Output the records exactly, every one of them.

[Pixel coordinate grounding data]
---*---
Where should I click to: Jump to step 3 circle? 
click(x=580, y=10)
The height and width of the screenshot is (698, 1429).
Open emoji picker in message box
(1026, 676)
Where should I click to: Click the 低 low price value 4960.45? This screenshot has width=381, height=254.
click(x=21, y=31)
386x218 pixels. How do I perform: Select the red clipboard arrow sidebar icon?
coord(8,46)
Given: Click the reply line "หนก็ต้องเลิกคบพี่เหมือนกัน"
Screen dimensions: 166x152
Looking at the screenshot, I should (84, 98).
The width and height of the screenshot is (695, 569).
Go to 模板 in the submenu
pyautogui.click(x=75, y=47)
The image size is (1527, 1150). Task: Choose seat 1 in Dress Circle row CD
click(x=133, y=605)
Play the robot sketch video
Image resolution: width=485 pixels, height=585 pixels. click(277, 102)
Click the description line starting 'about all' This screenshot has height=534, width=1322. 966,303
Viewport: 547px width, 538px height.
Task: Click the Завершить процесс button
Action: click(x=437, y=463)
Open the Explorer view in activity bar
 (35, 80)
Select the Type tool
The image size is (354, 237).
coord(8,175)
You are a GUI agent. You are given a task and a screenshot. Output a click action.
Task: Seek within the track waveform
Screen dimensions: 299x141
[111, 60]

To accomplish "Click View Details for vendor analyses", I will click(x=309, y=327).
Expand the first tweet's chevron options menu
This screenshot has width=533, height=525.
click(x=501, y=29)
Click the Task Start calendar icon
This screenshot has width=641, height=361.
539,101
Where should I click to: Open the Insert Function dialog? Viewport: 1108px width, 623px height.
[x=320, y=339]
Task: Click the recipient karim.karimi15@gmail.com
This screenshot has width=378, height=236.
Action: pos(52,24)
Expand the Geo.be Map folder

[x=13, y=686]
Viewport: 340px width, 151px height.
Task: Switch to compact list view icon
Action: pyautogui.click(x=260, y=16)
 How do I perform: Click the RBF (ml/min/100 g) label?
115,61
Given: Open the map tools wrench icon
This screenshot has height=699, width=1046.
---*---
▶ [Solution for this exercise]:
Where should I click to: Jump to step 3 circle? 
click(x=580, y=10)
The height and width of the screenshot is (698, 1429).
Open emoji picker in message box
(1026, 676)
Where should I click to: Click the 低 low price value 4960.45? This screenshot has width=381, height=254.
click(x=21, y=31)
386x218 pixels. How do I perform: Select the red clipboard arrow sidebar icon?
coord(8,46)
Given: Click the reply line "หนก็ต้องเลิกคบพี่เหมือนกัน"
Screen dimensions: 166x152
Looking at the screenshot, I should (84, 98).
The width and height of the screenshot is (695, 569).
Go to 模板 in the submenu
pyautogui.click(x=75, y=47)
The image size is (1527, 1150). Task: Choose seat 1 in Dress Circle row CD
click(x=133, y=605)
Play the robot sketch video
Image resolution: width=485 pixels, height=585 pixels. click(277, 102)
Click the description line starting 'about all' This screenshot has height=534, width=1322. 966,303
Viewport: 547px width, 538px height.
Task: Click the Завершить процесс button
Action: click(x=437, y=463)
Open the Explorer view in activity bar
 (35, 80)
Select the Type tool
The image size is (354, 237).
coord(8,175)
You are a GUI agent. You are given a task and a screenshot. Output a click action.
Task: Seek within the track waveform
Screen dimensions: 299x141
[111, 60]

To accomplish "Click View Details for vendor analyses", I will click(x=309, y=327).
Expand the first tweet's chevron options menu
This screenshot has width=533, height=525.
click(x=501, y=29)
Click the Task Start calendar icon
This screenshot has width=641, height=361.
539,101
Where should I click to: Open the Insert Function dialog? Viewport: 1108px width, 623px height.
[x=320, y=339]
Task: Click the recipient karim.karimi15@gmail.com
This screenshot has width=378, height=236.
Action: pos(52,24)
Expand the Geo.be Map folder

[x=13, y=686]
Viewport: 340px width, 151px height.
Task: Switch to compact list view icon
Action: pyautogui.click(x=260, y=16)
 How do I perform: Click the RBF (ml/min/100 g) label?
115,61
Given: Open the map tools wrench icon
This screenshot has height=699, width=1046.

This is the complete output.